Relationships require work.
Intimate, deep relationships don't develop overnight. They are forged through time and fires of adversity.
When a relationship is a priority, it won't always be convenient and will take precedent over other important things.
When a true friend calls, I don't let it go to voicemail. I pick up the phone. I listen. I share.
When there is a need, plans aren't just discussed. Obligations and responsibilities are rearranged and postponed. My agenda takes a backseat and my focus is purposefully realigned.
God has blessed me with friends, true friends with whom I have this kind of bond - where time and distance do not diminish our true sisterhood because we still periodically stop and reconnect.

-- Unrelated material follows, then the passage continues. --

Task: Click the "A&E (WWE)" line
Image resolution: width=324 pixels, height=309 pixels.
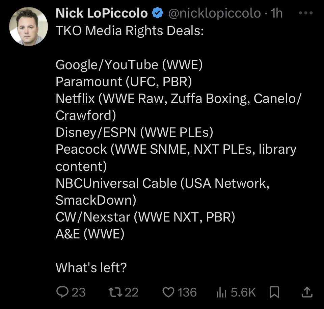Action: point(90,234)
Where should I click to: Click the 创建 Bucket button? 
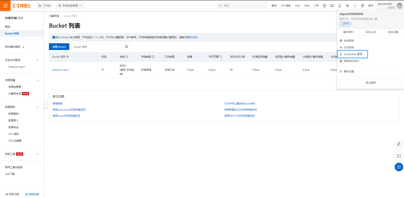[x=59, y=47]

Recently, the Holy Spirit prompted me to reconnect with another relationship that in my "busy-ness" I had not even realized that I had neglected.
Since I was a teen, I would proudly state that my faith wasn't a religion, that I had a "relationship" with my God. But lately, my relationship with Him had become pretty one-sided.
I was using Him. I would squeeze in a few moments here and there for a quick look-see in His word and I would check off my worship attendance, trying to convince myself that I had spent time with Him. I tacked Him onto my routines and schedule, but I rarely made true time for Him. And, if He was trying to speak into my life, I was too busy with my own agenda that I could not hear Him.
If I treated any of my relationships, including the one with my husband, the way I was treating my relationship with God, I would be pretty lonely and my marriage would be in deep trouble. I would never dare be so self-centered to expect any of them to only respond when it "worked" for me.
Yet, a true relationship with God is an amazing and unique thing. In addition to Him being Creator and King of kings, He is intimately involved in the details of my life. While I was still a sinner and knowing how I would neglect our relationship, He still DIED on my behalf.
Yet, here I was trying to regulate Him to my timeframe and my prefered means of communication. Ouch.
So this summer, when, by His graciousness, the "busy-ness" has subsided, He has gently reminded me that this sanctification process is accomplished through a two-way relationship. No, I haven't upheld my end of successful relationship, but He hasn't neglected His. (I can relate to those rebellious Israelites all too well.)
He is wanting to connect with me on a deeper level. He is communicating old truths in new ways. He is calling me to pursue Him as priority, not a part, of my daily living- coming and going, inhaling and exhaling.
Please don't think I've got this all figured out. I don't. For the first time in a long time, I am seeing Him with fresh eyes. He has humbled me, but He has not broken me. I am thankful for both.
My relationship with Him looks and feels different than it ever has before. It's a little scary and even overwhelming, but I trust Him, or at least I am trying to.
I cannot continue to approach my relationship with Christ with anything less than I would any other significant relationship in my life.